By Ellyn Ruhlmann
Storytellers know why people are afraid of the dark. Nothing you can actually see—however horrific—inspires quite the same palpitations as the anxious churning of our own imaginations. On Friday, October 30, in the dim light of the Genesee Theatre, listeners at the Fourth Annual Ray Bradbury Storytelling Festival managed to whirl up their own funnel of fear. Each year the Waukegan Public Library hosts this popular festival to honor Waukegan native and master storyteller, Ray Bradbury.
Chicago Emmy Award-winning Jim May emceed the evening, which featured literary ghosts from Shakespeare to Oscar Wilde. One of the most famous literary ghosts, Hamlet’s father, appeared first, summoned by veteran Shakespeare actor and director, John Forsythe. Readers intimidated by Shakespeare may find the surest way to conquer the Bard is through an experienced orator. As Hamlet, Forsythe produced an almost palpable anguish, pulling listeners along in his struggle to comprehend a blood betrayal. “The Monkey’s Paw,” told next by May, affected a quicker, less subtle response, in the form of a collective shriek.
“We both jumped out of our seats!” exclaimed Waukegan resident Amanda Teigland. “We were listening so intently.”
May, who grew up telling stories amid the haystacks in rural McHenry County, says he honed his craft listening to farmers and horse traders whose sole source of entertainment was spinning a good yarn. “The human imagination is well beyond anything Hollywood could ever come up with,” says May. “How many times do you hear people say they went to a movie but it wasn’t as good as the book? You can trust that.”
Bradbury does. Storyteller Carol Birch exposed the author’s fervent love affair with books and libraries in her selection, “Exchange,” set in Bradbury’s boyhood haunt, the old Carnegie Library. The story, about a soldier-spirit who revisits the library after a long absence, brought back memories to some listeners in the audience. Marie Flamming fondly recalled visiting the Carnegie Library when she was just a little girl. Whenever he walked those hallowed grounds, Bradbury said all the books whispered to him. Perhaps Birch, a former librarian herself, heard the whispers, too.

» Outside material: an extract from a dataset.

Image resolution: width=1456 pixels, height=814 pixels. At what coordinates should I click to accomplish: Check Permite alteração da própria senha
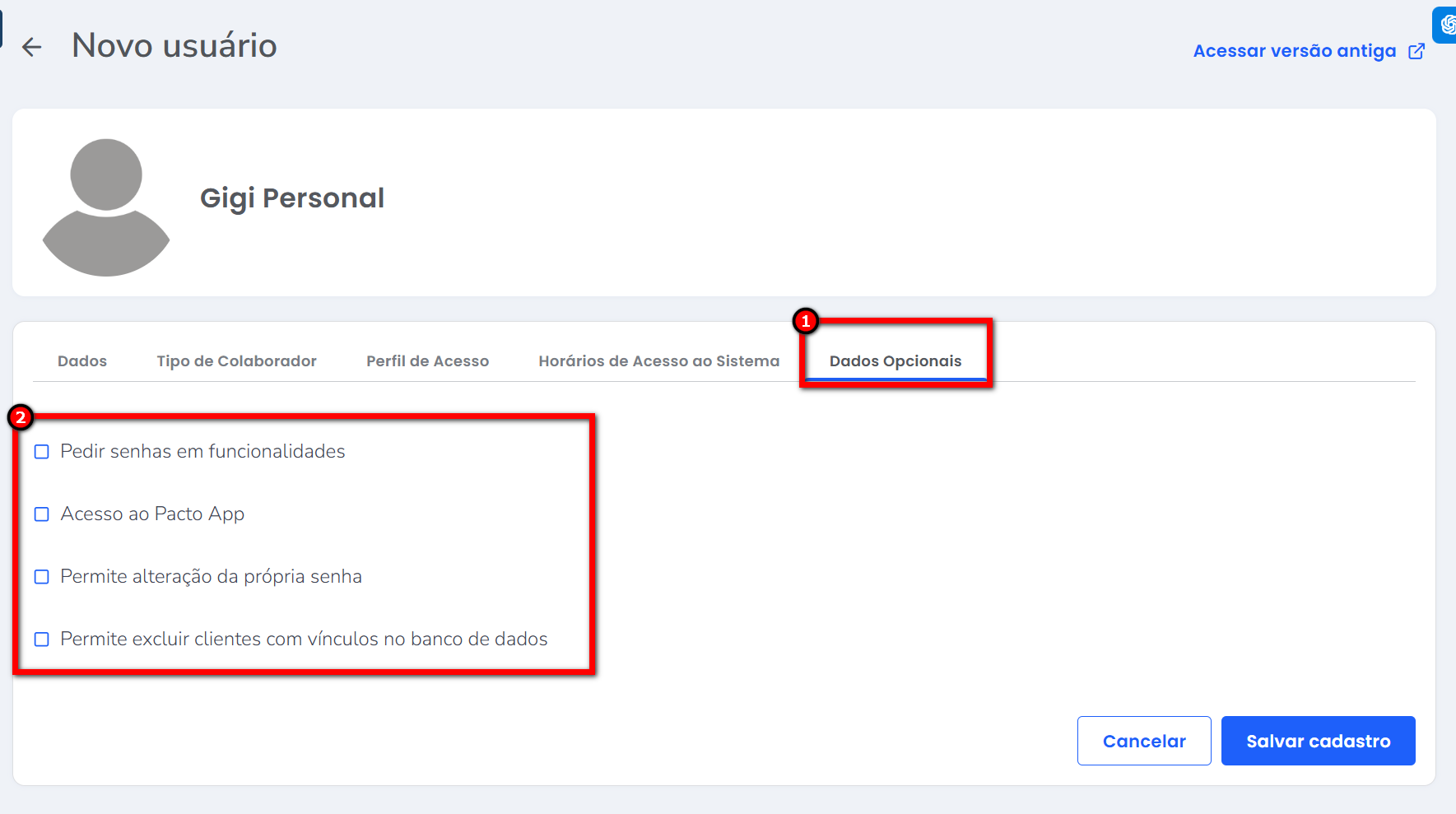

Artistic Director Megan Wells snapped the audience out of its sentimental reverie with the evening’s final story. Portraying Oscar Wilde’s hapless ghost of Canterville,Wells evinced the comedic rage and indignation of a spirit outwitted by the fearless Otis family, new occupants of his haunt. Clearly, only thick-skinned Americans could withstand, unperturbed, the howls and clangs of an experienced ghost such as he. And Wells had that ghost down—expertly toggling between vengefulness, outrage, and bewilderment at his own impotence.
“These folks are really talented,” said Joe Salvatore, who attends the festival every year. “It’s an art form we never knew existed.”
Before leaving the stage, Wells reminded festival goers that The Canterville Ghost, among all featured stories that evening, could be found at the local library. In some ways, this year’s storytelling festival, which the Waukegan Public Library conceived as a tribute to Bradbury, turned around and became instead a tribute to libraries. But surely, Bradbury would approve.